Une nouvelle stratégie judiciaire
Les procureurs de la République de Gironde et des Landes ont annoncé ce mercredi une série de mesures pour renforcer la lutte préventive contre les feux de forêt. Face à la recrudescence des incendies ces dernières années, en particulier lors de l'été 2022 où plus de 20 000 hectares ont brûlé dans la région, la justice entend jouer un rôle plus actif en amont.
Selon le parquet de Bordeaux, les enquêtes pour "destruction par incendie" ont augmenté de 40 % en 2023 par rapport à l'année précédente. Les magistrats souhaitent désormais multiplier les poursuites pour négligence ou imprudence, même en l'absence de dégâts majeurs. Cette approche vise à responsabiliser chaque citoyen face aux risques d'incendie, notamment pendant les périodes de sécheresse où les départs de feu sont plus fréquents.

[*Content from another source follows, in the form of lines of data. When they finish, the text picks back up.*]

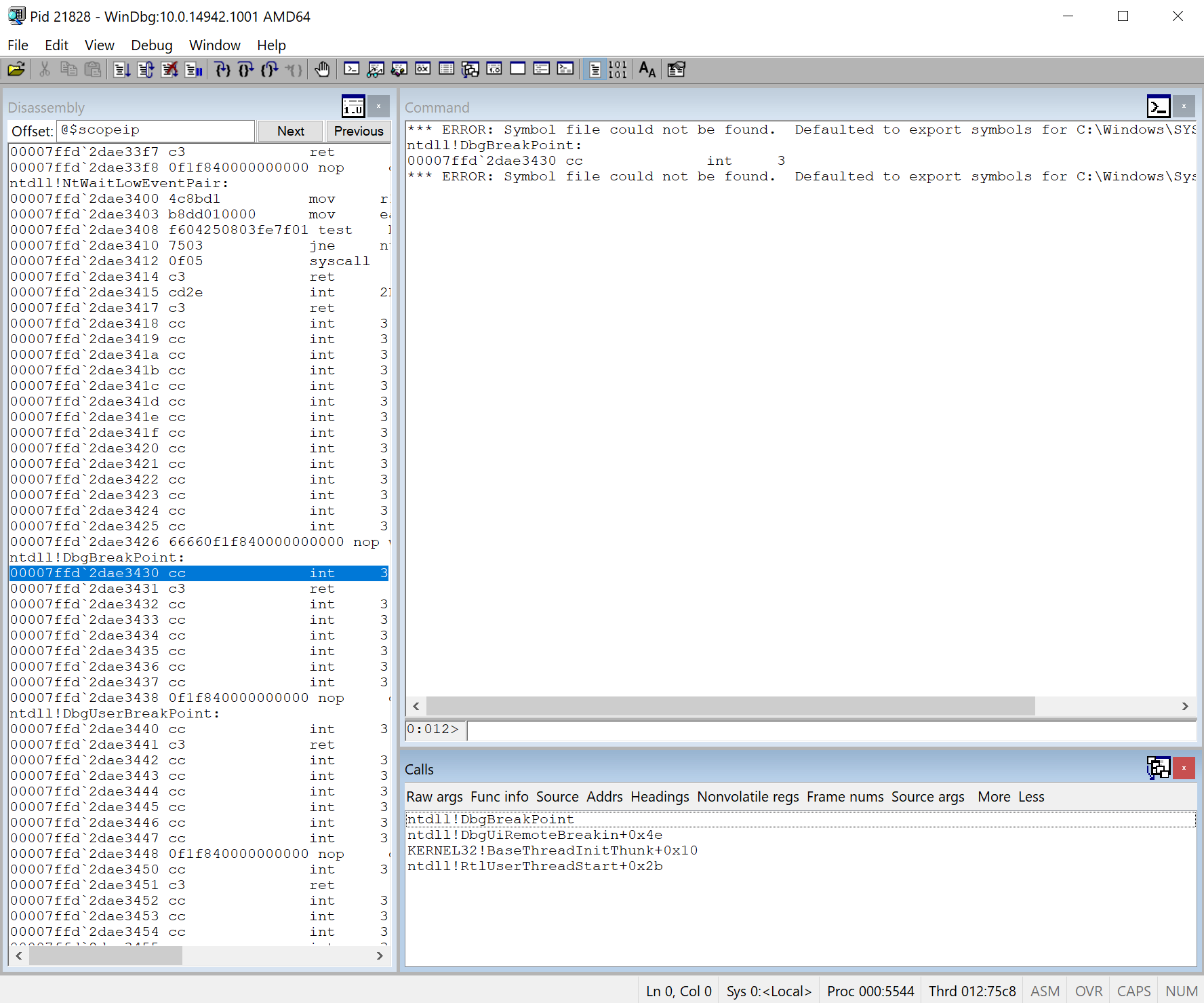This screenshot has width=1204, height=1003.
Task: Click the Go (continue execution) toolbar icon
Action: [122, 69]
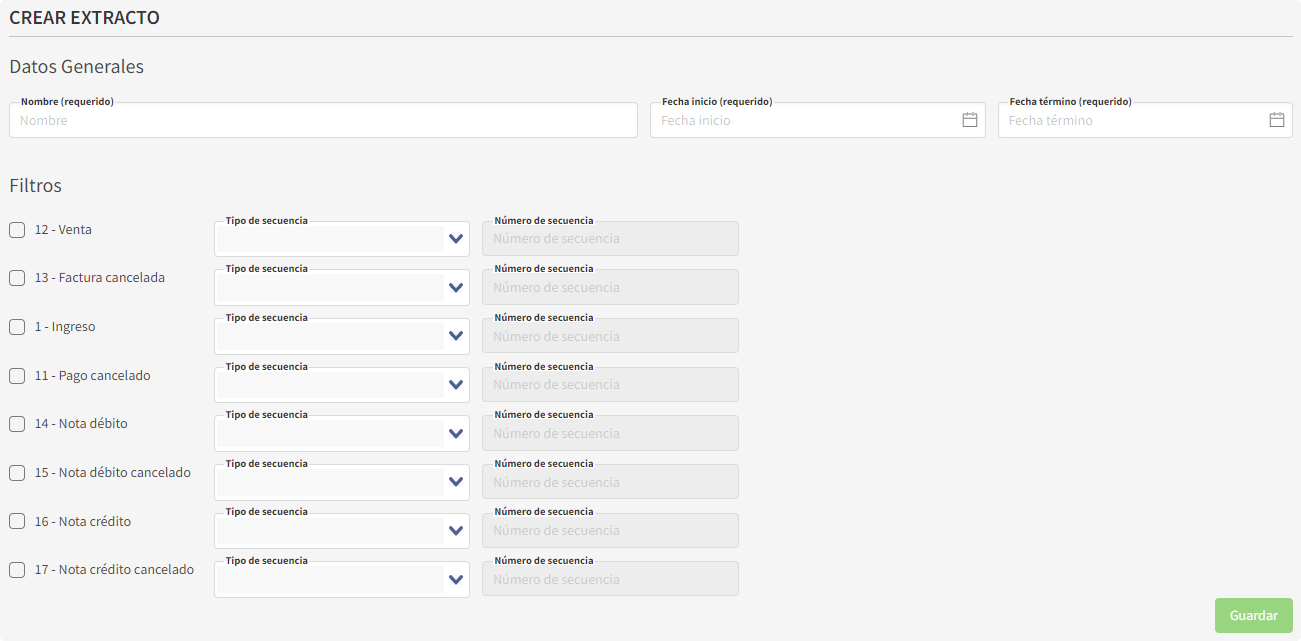Tick 17 - Nota crédito cancelado checkbox

[x=17, y=570]
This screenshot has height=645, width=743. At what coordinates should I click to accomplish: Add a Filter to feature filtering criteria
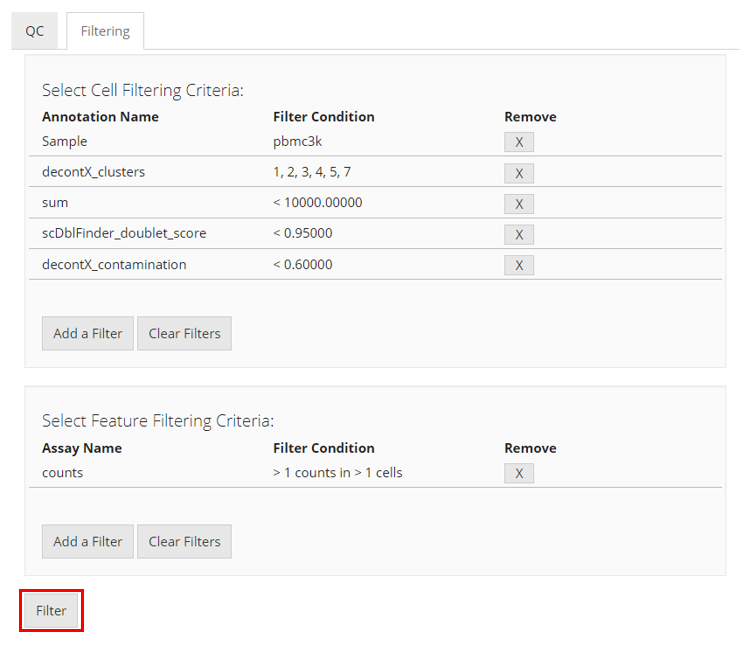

Des peines plus dissuasives
Les procureurs plaident pour des sanctions plus lourdes, allant jusqu'à plusieurs années d'emprisonnement, contre les auteurs de feux involontaires. "Nous devons faire comprendre que chaque geste irresponsable peut avoir des conséquences dramatiques", a déclaré le procureur de Mont-de-Marsan, Olivier Janson, cité dans un communiqué. Les amendes pourraient également être majorées, atteignant jusqu'à 150 000 euros dans les cas les plus graves.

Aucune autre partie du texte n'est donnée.